Ressourceneffizienz im Kontext der Nachhaltigkeit
Eine klimaneutrale Industrie erfordert die Betrachtung des gesamten Lebenszyklus eines Produkts/Systems. Die weltweit steigende Rohstoffentnahme für die Herstellung von Produkten belastet Umwelt und Klima. Gleichzeitig stagniert die Materialproduktivität. Daher müssen Materialien neu gedacht werden.
Leichtbaukonzepte, langlebige und kreislauffähige Produkte sowie die hochwertige Wiederverwertung von Materialien sind Grundsteine hierfür. Ziel ist die Steigerung von Materialproduktivität und –effizienz und die Erhöhung des Anteils an Sekundärrohstoffen durch Ausschöpfen der technischen und ökonomischen Möglichkeiten. So kann eine zirkuläre Industrie einen wesentlichen Beitrag zum Erreichen einer klimaneutralen Industrie leisten.
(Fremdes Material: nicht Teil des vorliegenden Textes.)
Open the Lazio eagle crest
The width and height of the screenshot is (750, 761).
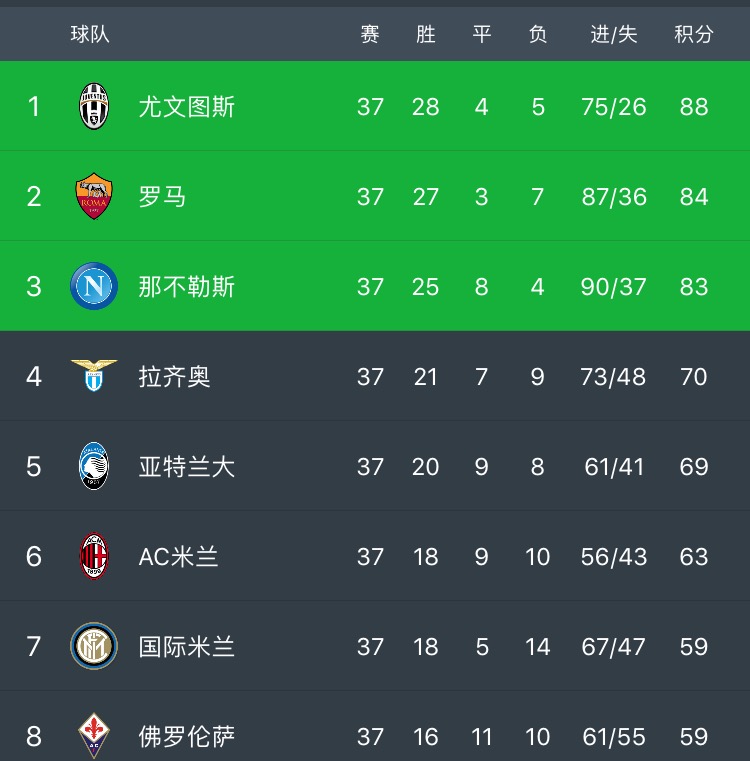(x=94, y=376)
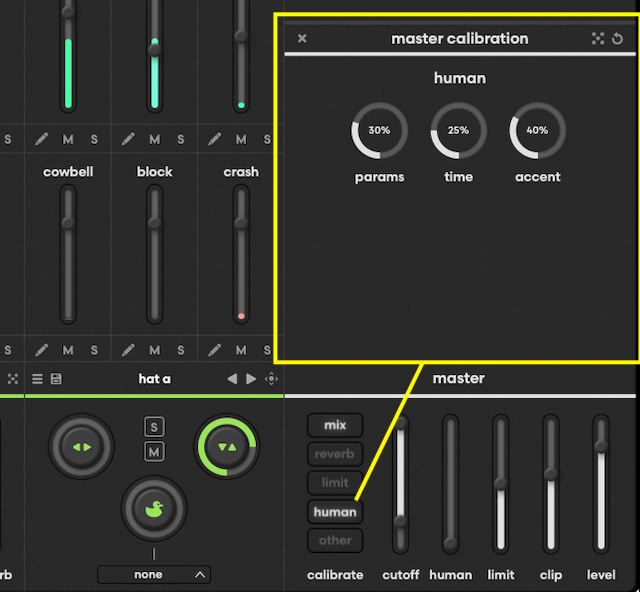Image resolution: width=640 pixels, height=592 pixels.
Task: Click the save preset floppy disk icon
Action: tap(55, 379)
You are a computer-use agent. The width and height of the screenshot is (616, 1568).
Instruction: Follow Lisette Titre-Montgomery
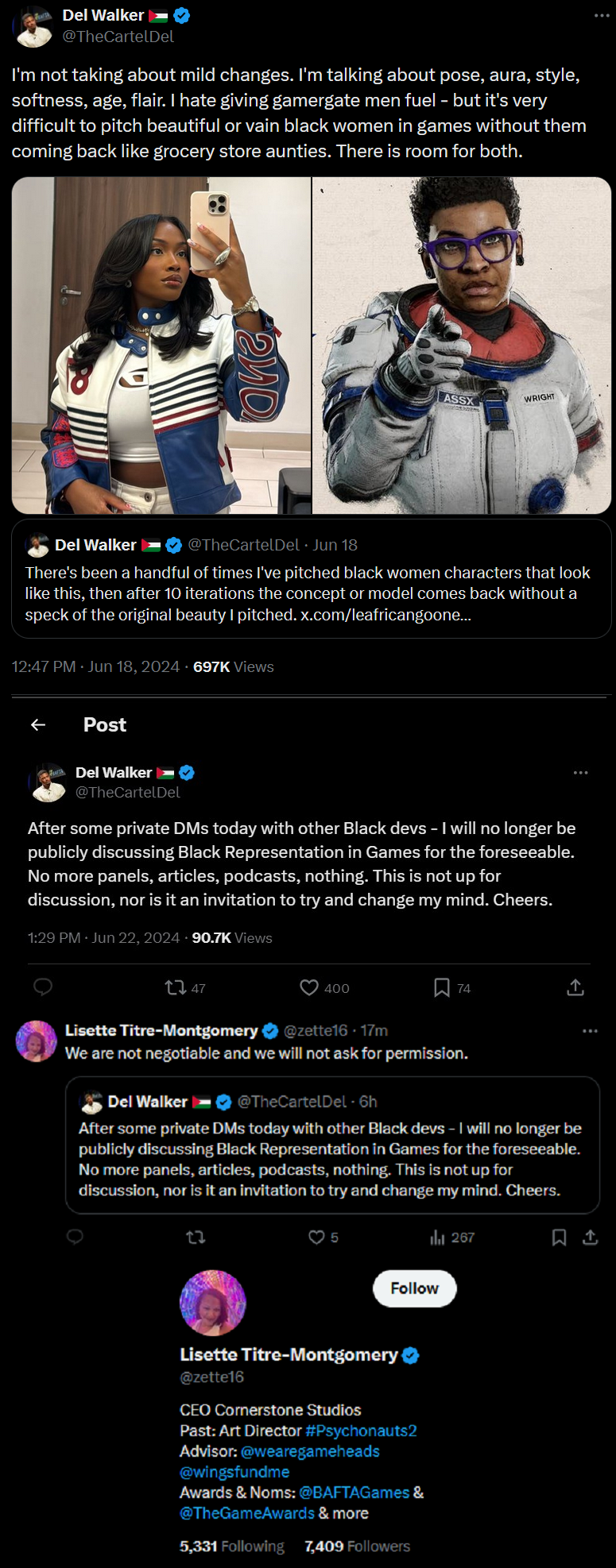pyautogui.click(x=414, y=1288)
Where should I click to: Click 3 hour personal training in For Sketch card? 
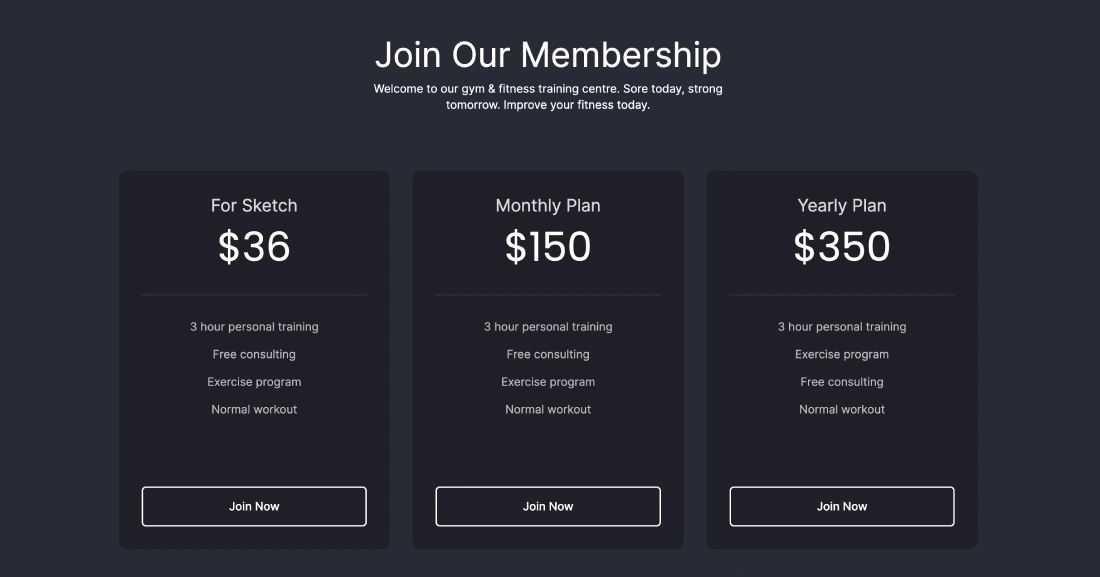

Die Mitgliedsinstitute des Fraunhofer-Verbund Werkstoffe, Bauteile – Materials bündeln ihre Expertise entlang des Lebenszyklus eines Produkts. Gemeinsam entwickeln sie Lösungen entlang des gesamten Produktzyklus von der Materialbewertung und Produktentwicklung über Demontage bis hin zu Recycling und Kreislaufführung.